Task statement
Find and copy each line of the data that includes "This".

Data under study
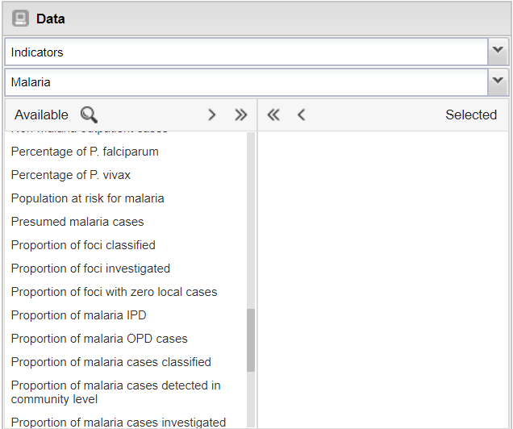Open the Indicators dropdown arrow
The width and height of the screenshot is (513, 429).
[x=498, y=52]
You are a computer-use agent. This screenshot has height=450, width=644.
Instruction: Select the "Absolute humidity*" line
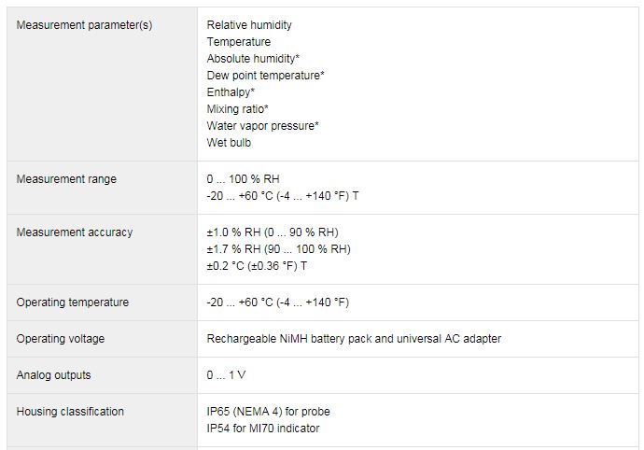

...

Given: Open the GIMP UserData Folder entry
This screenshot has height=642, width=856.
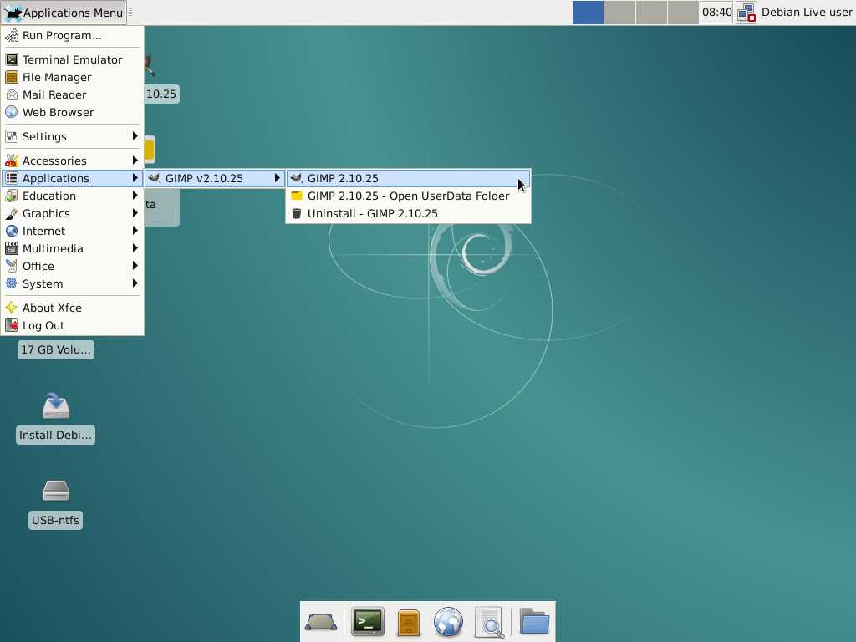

Response
You are a computer-use agent. This screenshot has height=450, width=644.
This screenshot has height=642, width=856.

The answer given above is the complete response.